CSP approved at EB.1/2019
For more than 40 years of partnership with the Royal Government of Bhutan, WFP has supported the country in making progress towards many of its educational goals, including full school enrolment and attendance. Investments in education, health and other sectors have produced rapid economic growth and important gains towards achievement of the goals of the 2030 Agenda for Sustainable Development. Not all Bhutanese have benefited equally from the progress, however; this is recognized in the Government’s 12th five-year plan, which incorporates the country’s plans for attaining the Sustainable Development Goals, and the United Nations’ goal, articulated in the United Nations Sustainable Development Partnership Framework for Bhutan (2019–2023), of fostering "a just, harmonious and sustainable Bhutan where no one is left behind", including poor people, children, elderly people, women and persons with disabilities.
With this goal in mind, WFP is responding to the Government’s request for support as Bhutan travels the "last mile" in graduating sustainably from least developed country status. Although food security and nutrition have improved overall, health problems related to a lack of balanced diets, including micronutrient deficiencies, and lifestyle changes continue to pose challenges to the achievement of Sustainable Development Goal 2, and non-communicable diseases are a growing health concern that affects all age groups. In addition, as a result of climate change, the country’s topography and geotectonic movements, natural disasters threaten to reverse Bhutan’s progress to date. The 2015 earthquake in Nepal, which claimed more than 9,000 lives and inflicted severe economic damage, focused attention on the urgent need to enhance the Government’s.
preparedness to respond to emergencies. The 2018 literature review on food and nutrition security in Bhutan, which complements Bhutan’s 2018 voluntary national review, takes stock of these issues and includes a series of recommendations for addressing them.
Building on its partnership with the Government in the education sector, WFP is well placed to help Bhutan implement several of the most important of these recommendations through this country strategic plan. Recognizing the Government’s achievements and plans for assuming full ownership of the school feeding programme by the end of 2018, WFP will shift its role to that of an "enabler" and will work towards the following two strategic outcomes:
- School-age children, women and vulnerable groups in Bhutan have improved nutrition in line with national targets by 2023.
- Government has strengthened capability to address food security and nutrition challenges and prepare for and respond to crises, including those resulting from climate change, by 2023.
Under strategic outcome 1, which contributes to outcome 2 of the United Nations sustainable development partnership framework, WFP will provide technical assistance for the transformation of the existing school feeding programme into a national school nutrition programme through which the Government can address nutrition issues by connecting the provision of school meals to nutrition education, health and agriculture activities. WFP will also provide the Ministry of Agriculture and Forests with technical and policy advice for the establishment of a regulatory and compliance framework for fortified foods, which will enable the wider Bhutanese population to benefit safely from fortified foods.

INPUT DATA:
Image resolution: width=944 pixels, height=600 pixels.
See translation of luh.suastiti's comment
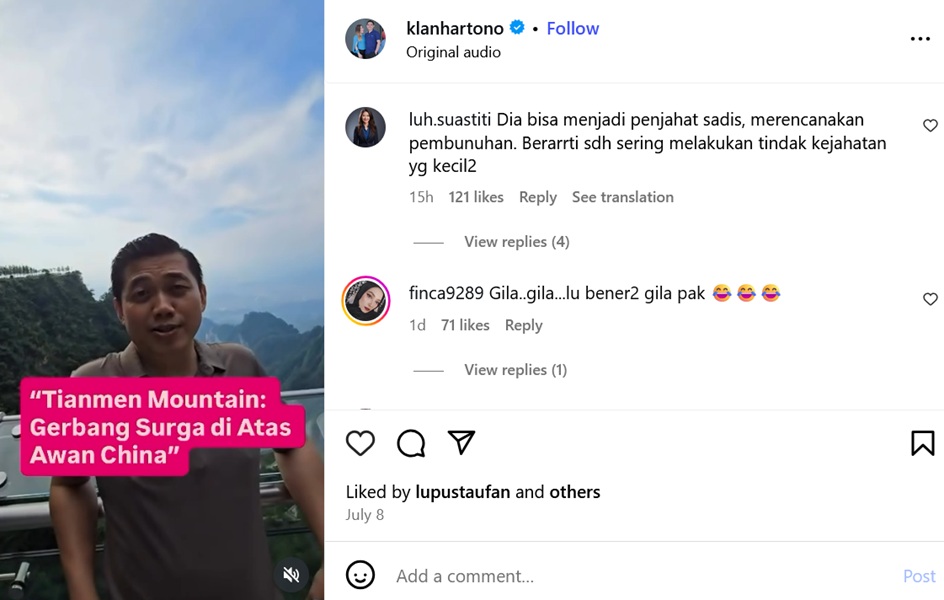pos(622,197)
--
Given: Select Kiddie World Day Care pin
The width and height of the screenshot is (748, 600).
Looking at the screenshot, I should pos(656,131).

COMPLETE THE FOLLOWING:
**a)** Rewrite the WFP Bhutan plan text from "- Government has" up to and including "change, by 2023.", replacing "crises" with "emergencies".
**b)** According to the WFP Bhutan plan text, by what date is the Government expected to assume full ownership of the school feeding programme?
**c)** Write the next part of the WFP Bhutan plan text, starting after its final sentence.

RESULTS:
**a)**
- Government has strengthened capability to address food security and nutrition challenges and prepare for and respond to emergencies, including those resulting from climate change, by 2023.

**b)** By the end of 2018.

**c)**
Under strategic outcome 2, which contributes to outcomes 1 and 4 of the United Nations sustainable development partnership framework, WFP will work with the Government on building capacities, particularly in the Department of Disaster Management, by strengthening disaster risk management practices, including through strengthened preparedness and response capacities, enhanced forecasting and analysis of disaster impacts, the development of standard operating procedures and capacities for supply chain management in emergencies, and the coordination of supply chains, emergency logistics and telecommunications and food security among government ministries and military, civil society, United Nations and private sector organizations. WFP will contribute to the achievement of this strategic outcome through integrated multisectoral programming and joint programmes with partners in critical areas, including the SDGs and providing more reliable and timely data for guiding and monitoring work towards the SDGs, as articulated in the United Nations sustainable development partnership framework.
WFP’s approach is coherent with the Government’s commitment to achieving the Sustainable Development Goals by 2030 and with its 12th five-year plan, which guides the Government’s efforts in the short term as Bhutan graduates from least developed country status. Implementation of the country strategic plan will contribute to the achievement of three of the four outcomes in the United Nations sustainable development partnership framework. In its new role as an enabler, WFP will be in a position to convene various stakeholders and to broker knowledge sharing, including through South–South cooperation, in support of Bhutan as it travels the "last mile" towards graduation from least developed country status, protects progress to date, reaches the people who are at risk of being left behind and achieves SDG 2 and the broader goals of the 2030 Agenda.